After a few long, agonizing conversations with her to confirm that I was making the right decision, I moved home and transferred to a nearby university. I found a therapist who diagnosed me with major depression, and I began taking a daily antidepressant. I also found a close-knit group of friends who didn’t know about my past bad behavior — and I was determined not to repeat it with them.
I can’t say when or why, exactly, the depression lifted. But in time, I started to feel better. Eventually, I even started to feel good. The medication helped balance my mind, and the therapy helped me better manage my emotions.
I also discovered that the more I talked about my mental health, the less ashamed I felt. When I had a depressive relapse in 2013, I felt so emotionally fragile that I almost checked myself into the psych ward for fear of hurting myself.
But this time, I was able to tell friends I was suffering. Their support was critical to a faster recovery the second time around.
In fact, nearly 50 percent of people who have had major depressive episodes experience relapse, says Sola. “You have to be vigilant in recognizing the signs and symptoms,” he says. “Like, ‘This is just like last time. I’m realizing I don’t want to go out,’ or ‘I’m starting to drink again.’ ”
He recommends exercise, healthy habits and a strong support system — along with continued medication and therapy — to prevent relapses from occurring. He’s also adamant about limiting time spent online.
“The more time you spend on social media, the less happy you are with your life,” he says.
Incidentally, social media led me to take a “mental health day” recently, recognizing the need to step back in order to preserve my emotional well-being. After celebrity chef Anthony Bourdain and designer Kate Spade committed suicide — both by hanging — I had a difficult time seeing all of the articles and online conversations that followed. I took the day off work, spent time in nature and at some my favorite places in Cleveland. Later, I wrote about it on my blog — but only to share with others that if they were struggling, they weren’t alone.

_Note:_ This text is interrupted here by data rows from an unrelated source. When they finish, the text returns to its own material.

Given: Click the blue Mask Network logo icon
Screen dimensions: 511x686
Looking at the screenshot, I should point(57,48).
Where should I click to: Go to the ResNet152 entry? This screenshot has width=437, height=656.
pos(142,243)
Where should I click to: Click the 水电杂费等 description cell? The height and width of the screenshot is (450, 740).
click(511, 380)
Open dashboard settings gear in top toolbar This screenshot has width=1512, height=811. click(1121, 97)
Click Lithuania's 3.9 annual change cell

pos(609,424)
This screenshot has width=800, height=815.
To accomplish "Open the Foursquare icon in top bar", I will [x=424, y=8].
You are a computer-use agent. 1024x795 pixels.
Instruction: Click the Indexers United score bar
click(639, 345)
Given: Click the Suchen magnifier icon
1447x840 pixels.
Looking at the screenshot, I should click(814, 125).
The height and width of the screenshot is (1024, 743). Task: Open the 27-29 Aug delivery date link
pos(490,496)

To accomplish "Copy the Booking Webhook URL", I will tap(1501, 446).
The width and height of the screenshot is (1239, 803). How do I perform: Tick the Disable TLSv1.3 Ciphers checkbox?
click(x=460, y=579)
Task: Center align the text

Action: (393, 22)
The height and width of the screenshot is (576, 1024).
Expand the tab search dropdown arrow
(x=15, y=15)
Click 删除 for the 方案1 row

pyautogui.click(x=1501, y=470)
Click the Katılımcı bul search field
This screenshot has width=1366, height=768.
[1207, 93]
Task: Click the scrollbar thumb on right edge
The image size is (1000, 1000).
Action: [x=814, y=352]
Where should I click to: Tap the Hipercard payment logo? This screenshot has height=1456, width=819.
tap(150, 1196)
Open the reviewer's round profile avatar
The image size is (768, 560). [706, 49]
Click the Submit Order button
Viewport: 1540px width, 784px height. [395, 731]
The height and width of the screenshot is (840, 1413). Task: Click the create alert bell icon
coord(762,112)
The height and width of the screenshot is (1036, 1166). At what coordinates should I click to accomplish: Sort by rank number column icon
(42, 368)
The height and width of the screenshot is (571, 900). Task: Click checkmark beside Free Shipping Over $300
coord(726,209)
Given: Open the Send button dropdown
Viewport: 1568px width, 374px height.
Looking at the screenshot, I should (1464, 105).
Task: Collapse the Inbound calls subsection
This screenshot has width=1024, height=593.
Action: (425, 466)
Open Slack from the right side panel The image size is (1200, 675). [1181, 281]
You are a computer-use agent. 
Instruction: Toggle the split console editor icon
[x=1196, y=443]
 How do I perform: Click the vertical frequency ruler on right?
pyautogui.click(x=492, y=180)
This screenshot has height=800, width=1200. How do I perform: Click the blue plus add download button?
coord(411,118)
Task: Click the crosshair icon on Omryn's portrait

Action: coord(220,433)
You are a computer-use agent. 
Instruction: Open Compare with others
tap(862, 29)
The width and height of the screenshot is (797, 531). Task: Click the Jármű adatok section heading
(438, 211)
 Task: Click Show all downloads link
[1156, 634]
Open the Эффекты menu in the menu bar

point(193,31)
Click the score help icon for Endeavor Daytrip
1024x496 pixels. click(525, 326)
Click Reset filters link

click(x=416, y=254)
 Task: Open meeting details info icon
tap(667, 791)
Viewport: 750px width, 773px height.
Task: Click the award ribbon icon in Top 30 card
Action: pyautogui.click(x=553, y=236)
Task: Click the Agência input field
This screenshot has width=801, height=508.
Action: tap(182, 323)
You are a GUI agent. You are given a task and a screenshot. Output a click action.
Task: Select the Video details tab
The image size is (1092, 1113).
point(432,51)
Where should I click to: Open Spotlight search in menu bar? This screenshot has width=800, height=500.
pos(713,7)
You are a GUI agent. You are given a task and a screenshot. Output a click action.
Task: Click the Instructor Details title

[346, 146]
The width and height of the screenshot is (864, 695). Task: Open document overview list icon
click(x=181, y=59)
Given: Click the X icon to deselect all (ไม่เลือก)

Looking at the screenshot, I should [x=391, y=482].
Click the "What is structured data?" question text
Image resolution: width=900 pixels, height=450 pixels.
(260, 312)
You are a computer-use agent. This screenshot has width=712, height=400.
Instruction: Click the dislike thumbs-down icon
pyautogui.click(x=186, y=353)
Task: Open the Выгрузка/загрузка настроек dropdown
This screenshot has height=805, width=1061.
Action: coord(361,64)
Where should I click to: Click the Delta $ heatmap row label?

These days, I’m healthier, mentally, than ever before, and I’m vigilant about self-care that will prevent my depression from reoccurring.
I still take antidepressants, and I’m careful not to overschedule myself or take on more work than I can manage. When I’m struggling, I turn to writing, schedule a therapy appointment or confide in friends. And even on my worst days, suicide is no longer a consideration.
Should my depression return, I know I have the experience, resources and support system to manage it and to continue to live a healthy, happy life. I have so much to live for — and I intend to.